* _Entries shown_
+ + + + + + +

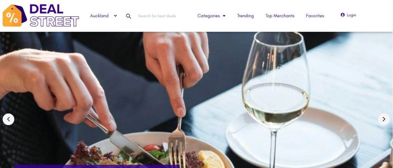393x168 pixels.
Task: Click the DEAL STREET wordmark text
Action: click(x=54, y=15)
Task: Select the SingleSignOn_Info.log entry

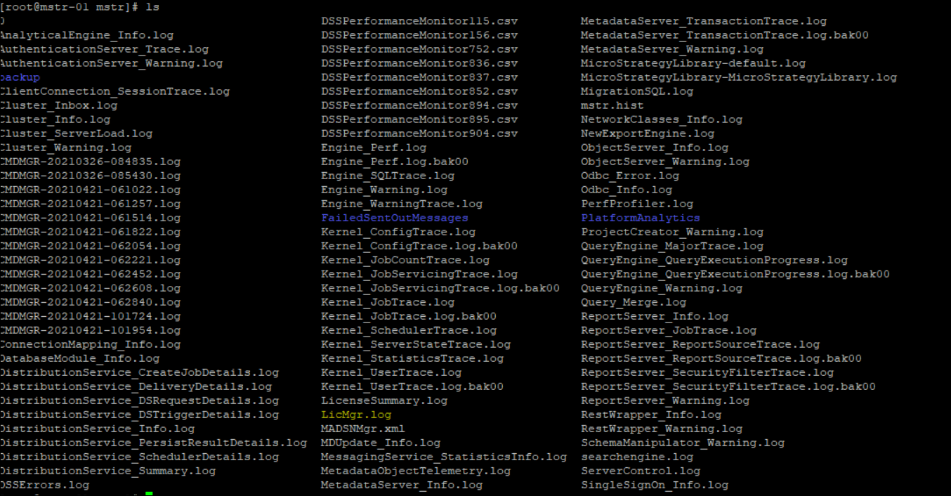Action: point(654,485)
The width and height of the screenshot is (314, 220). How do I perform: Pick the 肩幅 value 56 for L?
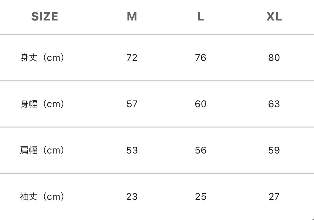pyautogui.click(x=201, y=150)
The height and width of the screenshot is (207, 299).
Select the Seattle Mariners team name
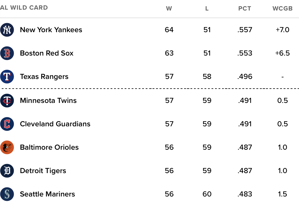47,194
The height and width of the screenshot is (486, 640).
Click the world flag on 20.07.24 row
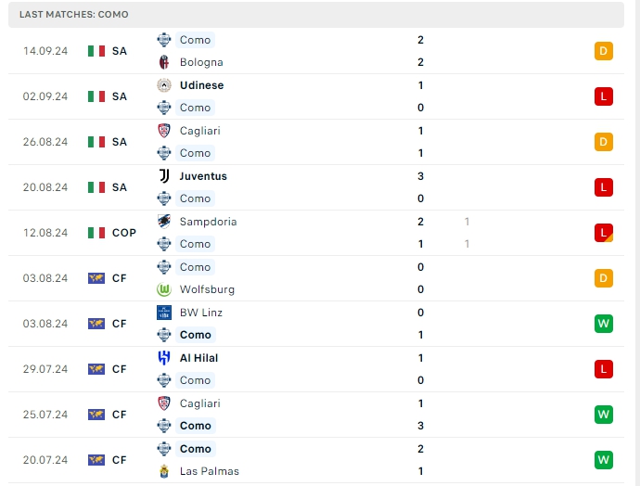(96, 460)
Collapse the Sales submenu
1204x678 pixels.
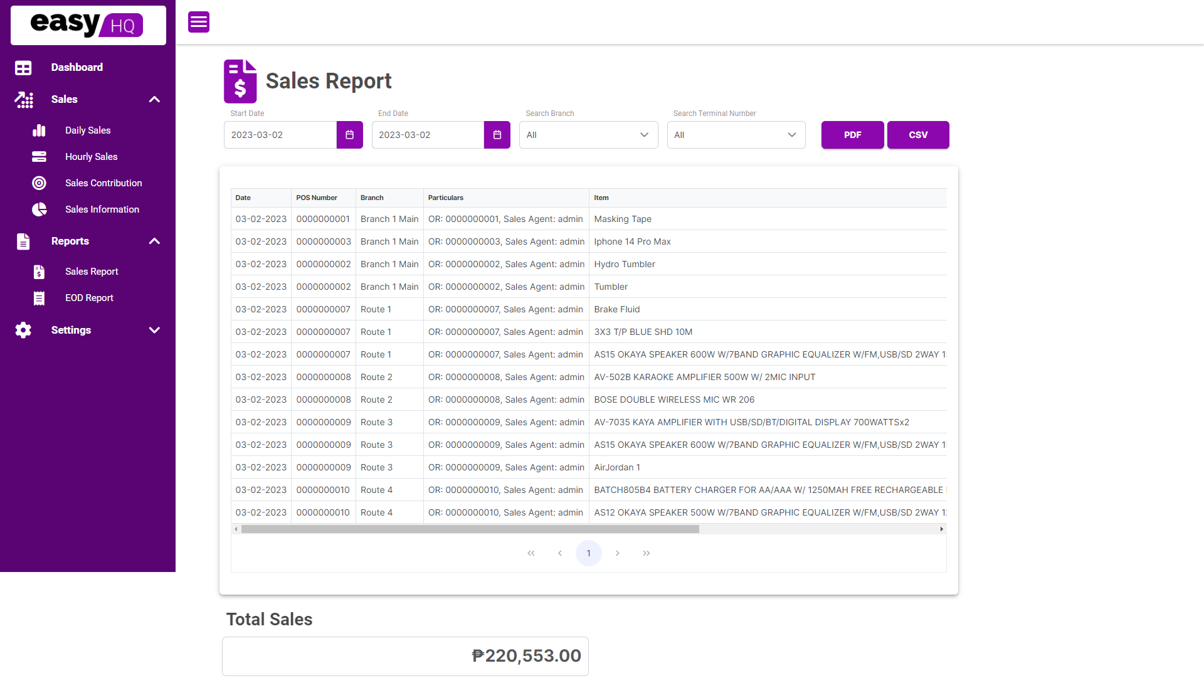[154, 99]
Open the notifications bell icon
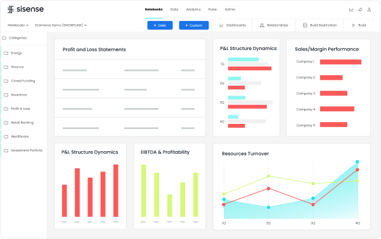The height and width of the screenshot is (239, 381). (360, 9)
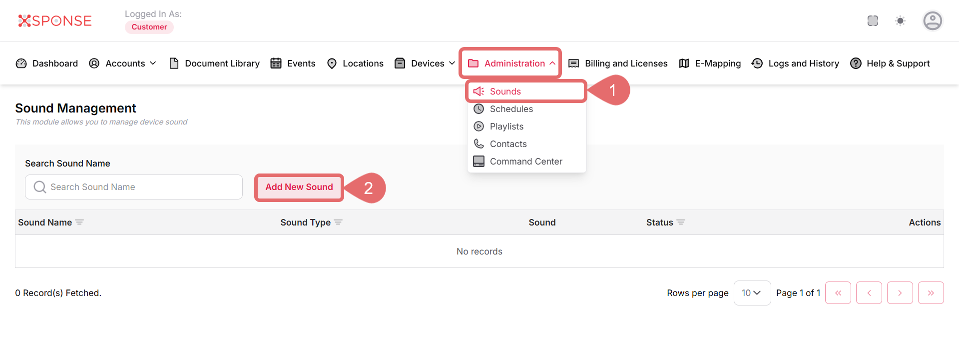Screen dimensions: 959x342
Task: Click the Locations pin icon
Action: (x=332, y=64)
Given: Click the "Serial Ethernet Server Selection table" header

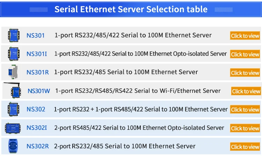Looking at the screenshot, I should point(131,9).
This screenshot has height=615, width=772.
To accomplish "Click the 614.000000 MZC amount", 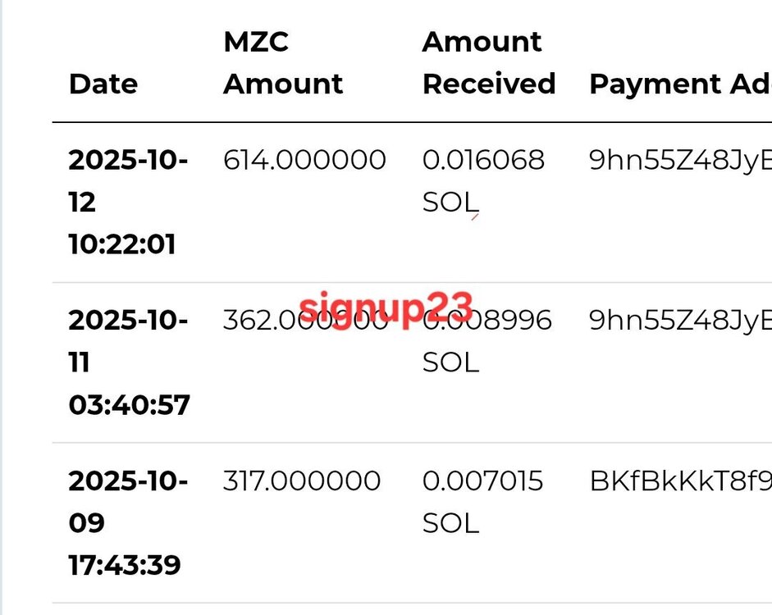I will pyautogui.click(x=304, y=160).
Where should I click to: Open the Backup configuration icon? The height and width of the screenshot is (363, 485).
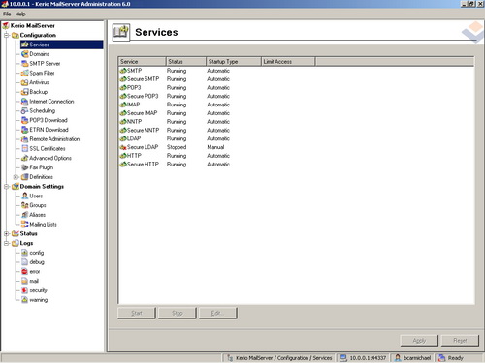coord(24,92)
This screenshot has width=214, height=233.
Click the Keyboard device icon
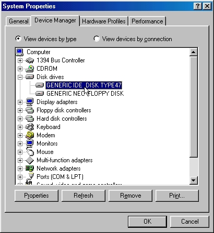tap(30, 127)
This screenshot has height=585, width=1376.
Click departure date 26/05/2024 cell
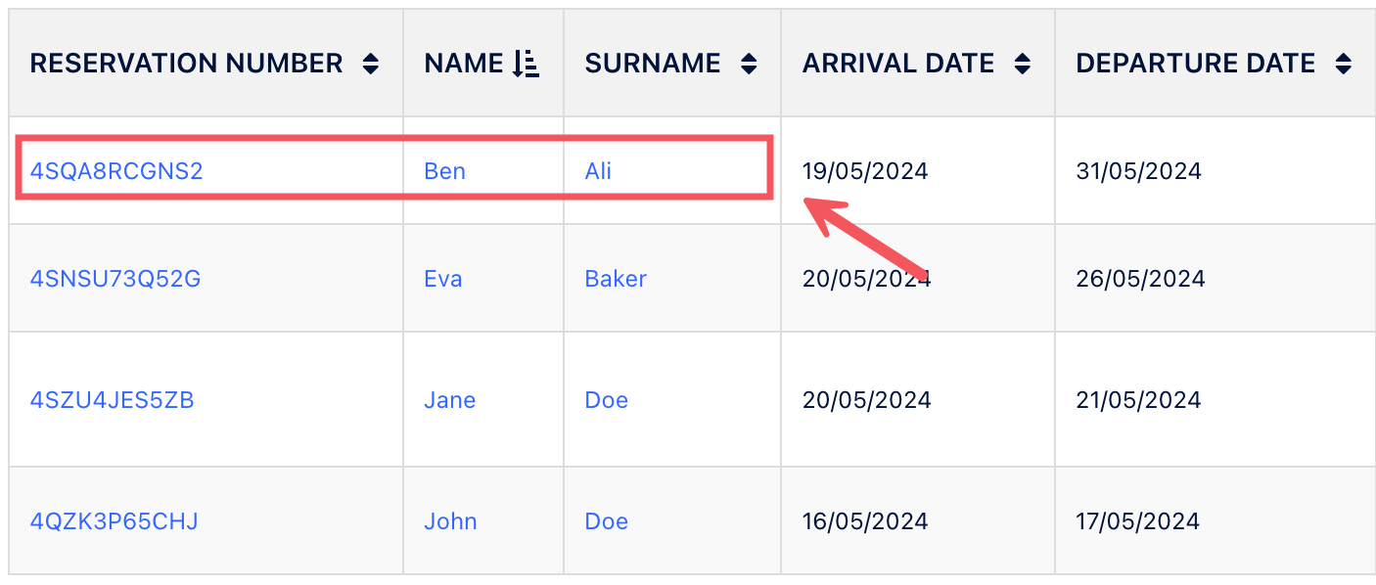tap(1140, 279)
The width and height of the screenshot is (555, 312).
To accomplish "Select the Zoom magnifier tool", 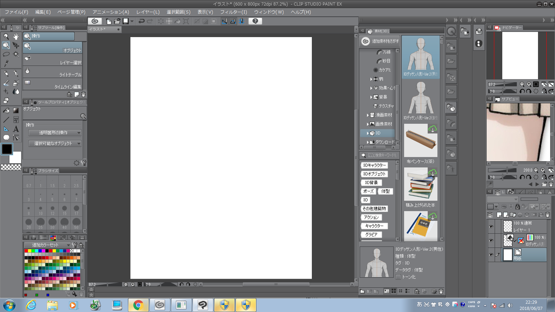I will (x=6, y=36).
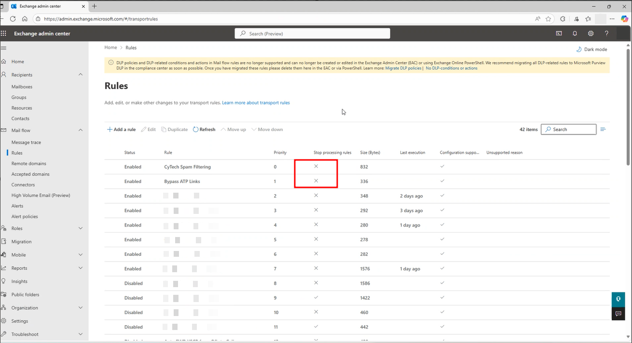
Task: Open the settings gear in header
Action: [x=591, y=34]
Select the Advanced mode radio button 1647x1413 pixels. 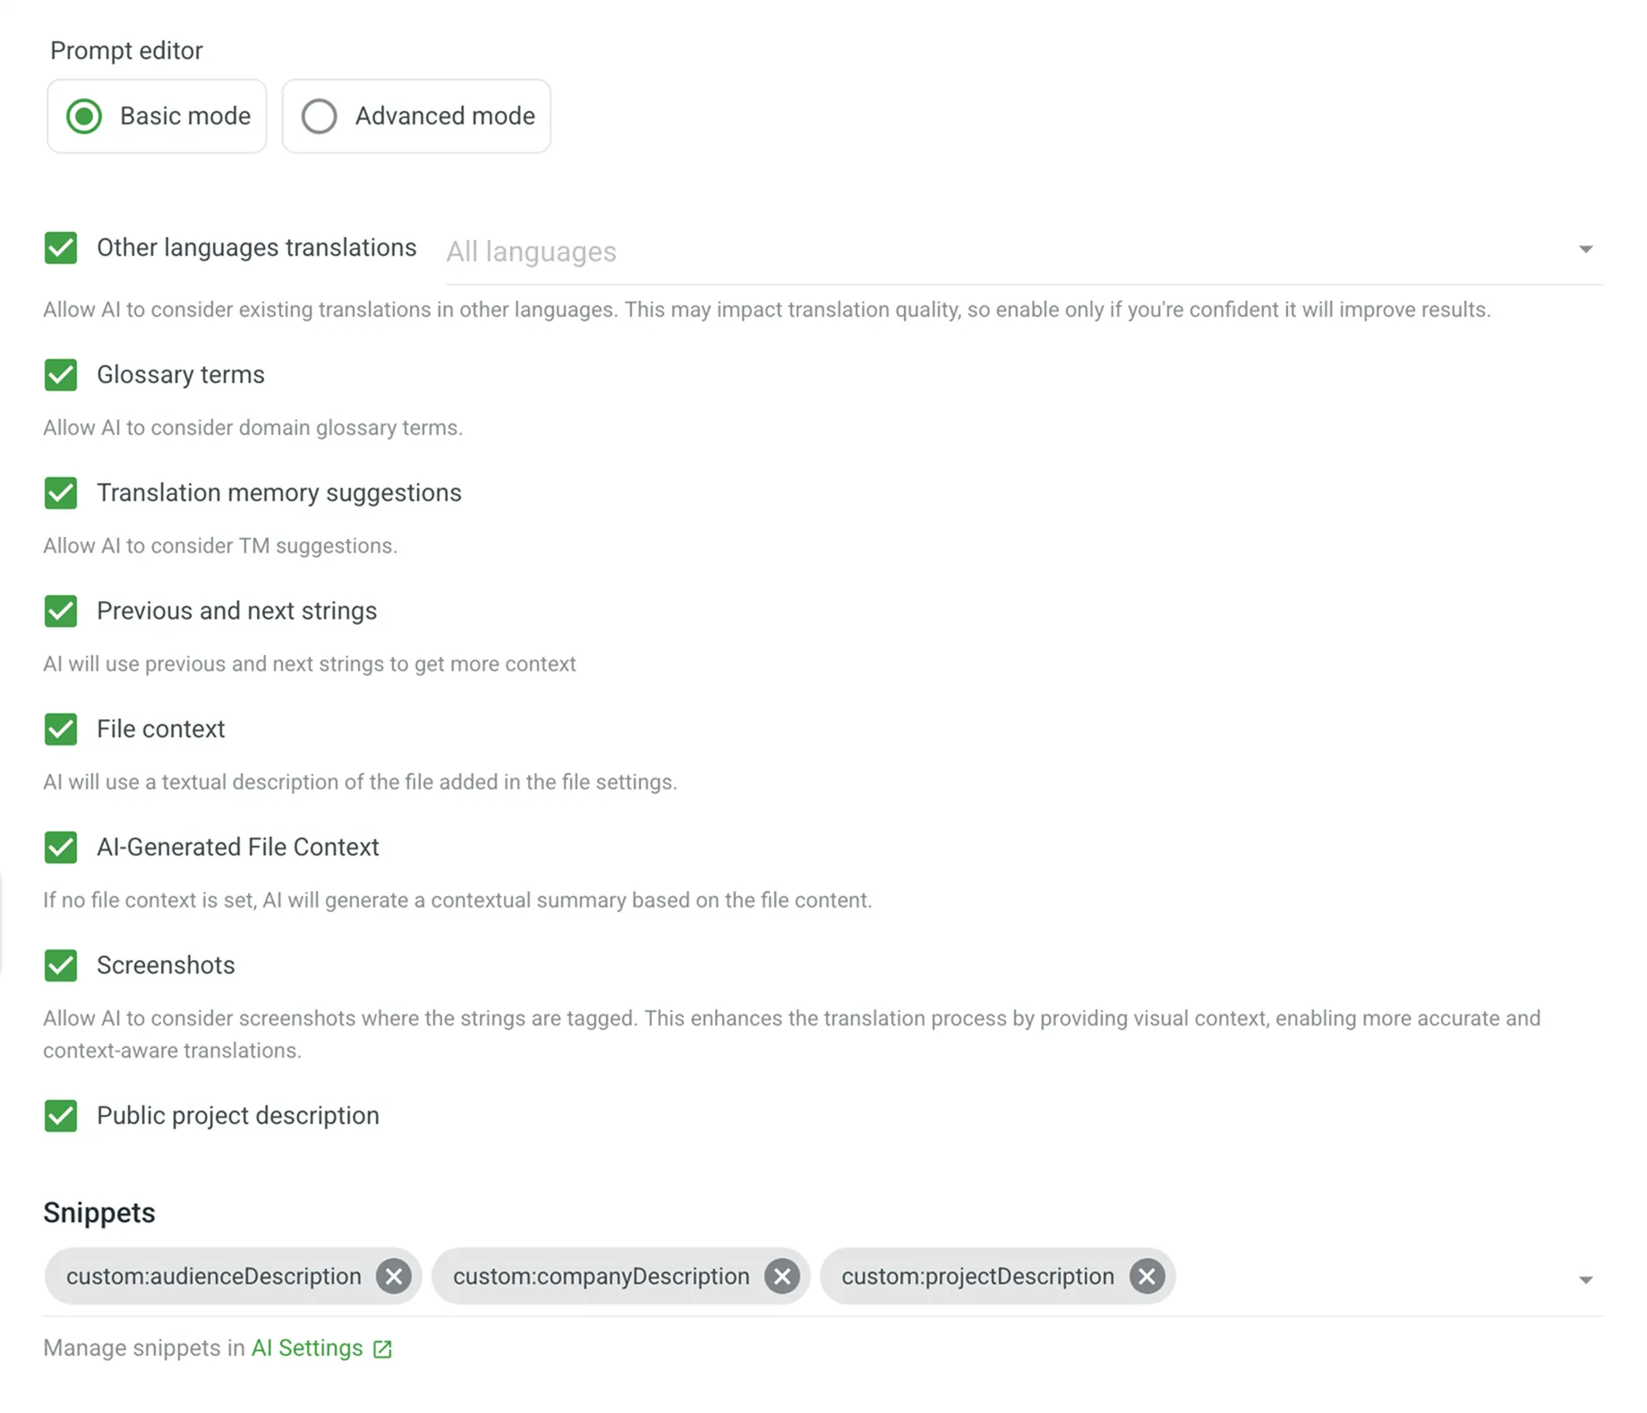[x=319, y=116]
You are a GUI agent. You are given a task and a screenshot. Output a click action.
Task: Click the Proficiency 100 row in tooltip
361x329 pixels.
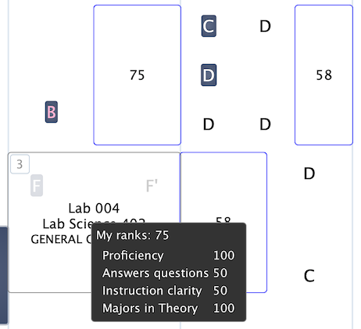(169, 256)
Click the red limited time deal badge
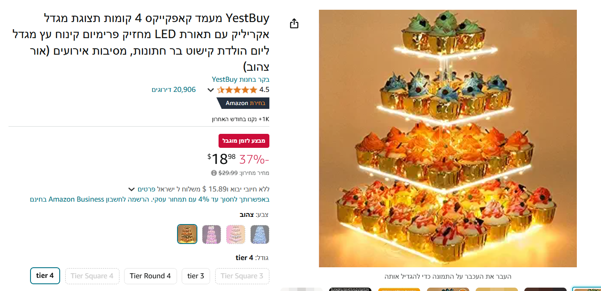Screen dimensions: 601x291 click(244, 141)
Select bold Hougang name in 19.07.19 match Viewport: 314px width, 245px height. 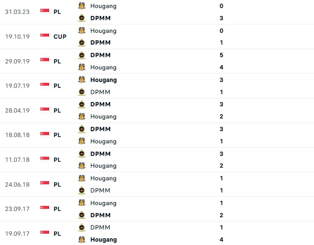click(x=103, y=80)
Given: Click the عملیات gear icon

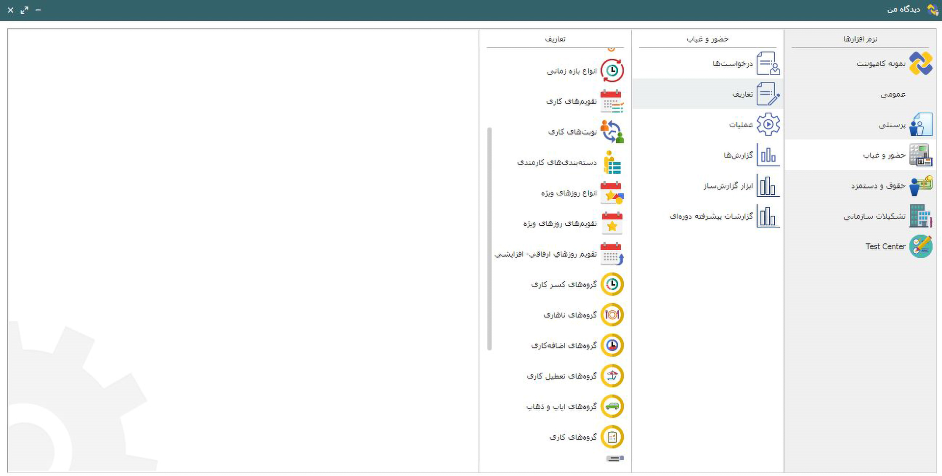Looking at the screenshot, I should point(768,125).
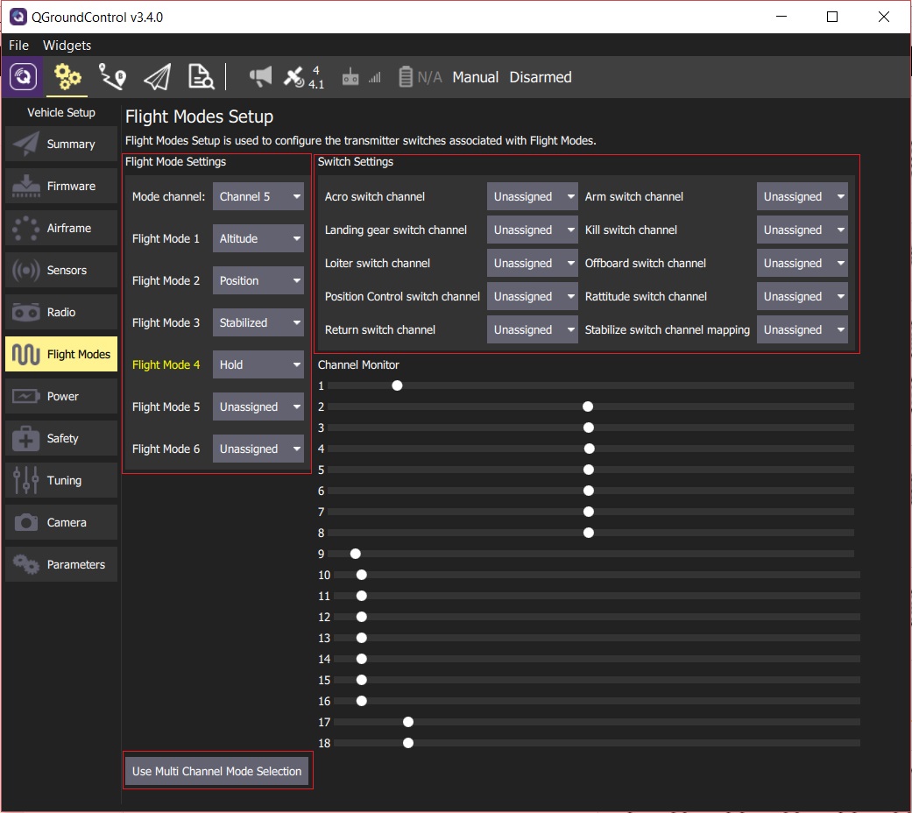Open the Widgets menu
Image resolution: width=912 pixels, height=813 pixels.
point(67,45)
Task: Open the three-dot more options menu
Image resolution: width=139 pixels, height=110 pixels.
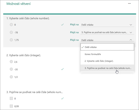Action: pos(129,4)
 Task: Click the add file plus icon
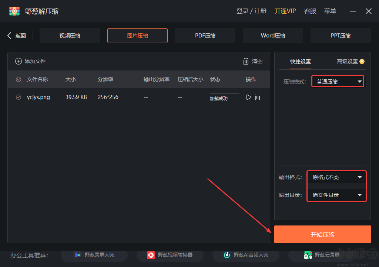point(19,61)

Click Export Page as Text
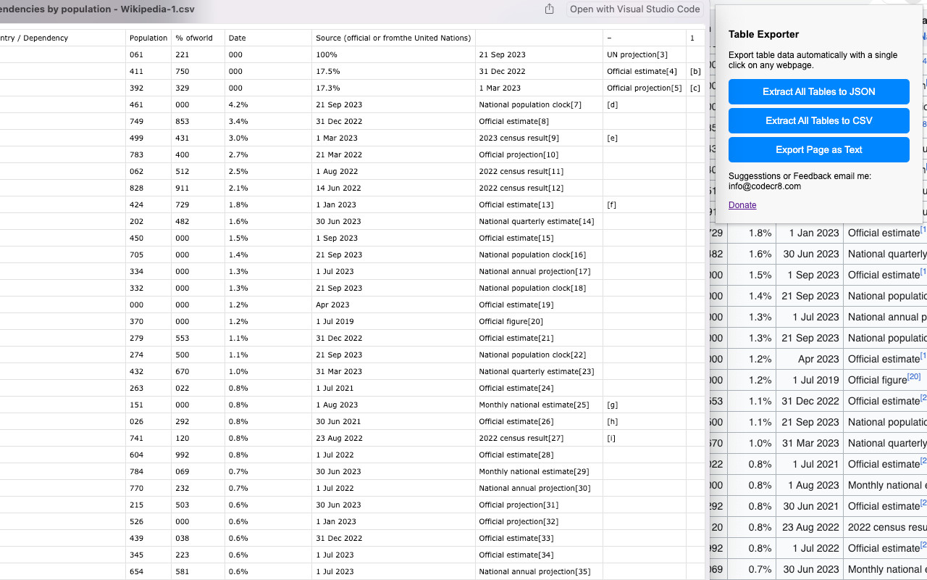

+ + + + + + +

Please copy out each line of the material that holds the string "This".

* _Finished exercise_
This screenshot has height=615, width=772.
This screenshot has width=214, height=233.
This screenshot has height=585, width=1376.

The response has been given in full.